Un moment d’introspection et de réflexion pour ces activistes à la recherche d’un second souffle

 

C’est dire si ces activistes étaient bien partis pour réussir, mais ont peut-être parfois péché par inexpérience ou par naïveté face à des politiciens roublards qui ont aussi pu les  utiliser bonnement  pour leurs propres intérêts, avant de les abandonner à leur sort.

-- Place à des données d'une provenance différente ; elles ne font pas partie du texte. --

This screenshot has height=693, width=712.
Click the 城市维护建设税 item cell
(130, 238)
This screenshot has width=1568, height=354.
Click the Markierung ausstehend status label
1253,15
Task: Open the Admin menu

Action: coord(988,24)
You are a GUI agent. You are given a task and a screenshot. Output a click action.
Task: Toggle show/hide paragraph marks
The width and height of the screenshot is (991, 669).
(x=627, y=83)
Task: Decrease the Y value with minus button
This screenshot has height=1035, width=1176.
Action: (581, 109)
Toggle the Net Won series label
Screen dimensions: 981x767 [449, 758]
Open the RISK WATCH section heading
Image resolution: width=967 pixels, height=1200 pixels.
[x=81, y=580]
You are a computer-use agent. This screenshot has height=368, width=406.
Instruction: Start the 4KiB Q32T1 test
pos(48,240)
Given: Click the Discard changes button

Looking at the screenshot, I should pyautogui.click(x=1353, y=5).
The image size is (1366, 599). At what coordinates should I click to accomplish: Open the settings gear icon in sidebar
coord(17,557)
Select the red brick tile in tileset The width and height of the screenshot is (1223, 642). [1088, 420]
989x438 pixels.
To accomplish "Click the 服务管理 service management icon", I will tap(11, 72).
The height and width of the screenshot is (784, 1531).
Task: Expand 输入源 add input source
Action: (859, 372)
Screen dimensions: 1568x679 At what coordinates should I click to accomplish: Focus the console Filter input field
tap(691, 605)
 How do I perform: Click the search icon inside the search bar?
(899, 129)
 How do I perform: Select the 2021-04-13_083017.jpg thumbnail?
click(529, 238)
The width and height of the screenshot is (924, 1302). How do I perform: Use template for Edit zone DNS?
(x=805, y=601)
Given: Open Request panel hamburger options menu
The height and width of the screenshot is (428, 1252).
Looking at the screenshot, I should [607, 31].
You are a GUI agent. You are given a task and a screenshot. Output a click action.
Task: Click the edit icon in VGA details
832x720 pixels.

D’où la nécessité, pour ces activistes, de repenser la lutte pour sortir de leur propre ombre et se donner des chances d’être de véritables  forces de contre-pouvoir qui comptent, et non des organisations réduites à leur plus simple expression, obligées de  prendre parfois position et de donner de la voix, juste par acquit de conscience.  D’ailleurs, au regard des récentes investitures d’ADO et d’Alpha Condé pour leur troisième mandat chacun,  on peut se demander si cette rencontre de Dakar ne vient pas un peu sur le tard, un peu comme le médecin après la mort.  D’autant que les hommes forts d’Abidjan et de Conakry ont déjà, chacun de son côté,  empoigné  « sa chose », alors que le combat devait se mener beaucoup plus en amont, pour empêcher le fantôme d’entrer dans la maison. En tout cas, c’est cette impression que l’on  peut avoir, et qui traduit toute la faiblesse à laquelle sont aujourd’hui réduits ces acteurs de la société civile qui ne semblent plus véritablement en mesure de peser sur les événements, au moment où le combat pour la démocratie s’annonce encore plus ardu. C’est dire si cette rencontre de Dakar se présente comme  un moment d’introspection et de réflexion pour ces activistes à la recherche d’un second souffle. Cela n’est pas une mauvaise chose en soi. Le tout est maintenant de savoir ce que l’on peut en attendre. Car, à y regarder de près, la problématique semble se poser en termes simples : exister ou disparaître à moins d’être réduit à jouer les seconds rôles. Entre toutes ces alternatives, ces activistes africains sauront-ils trouver leur chemin ? On attend de voir.

 

 « Le Pays »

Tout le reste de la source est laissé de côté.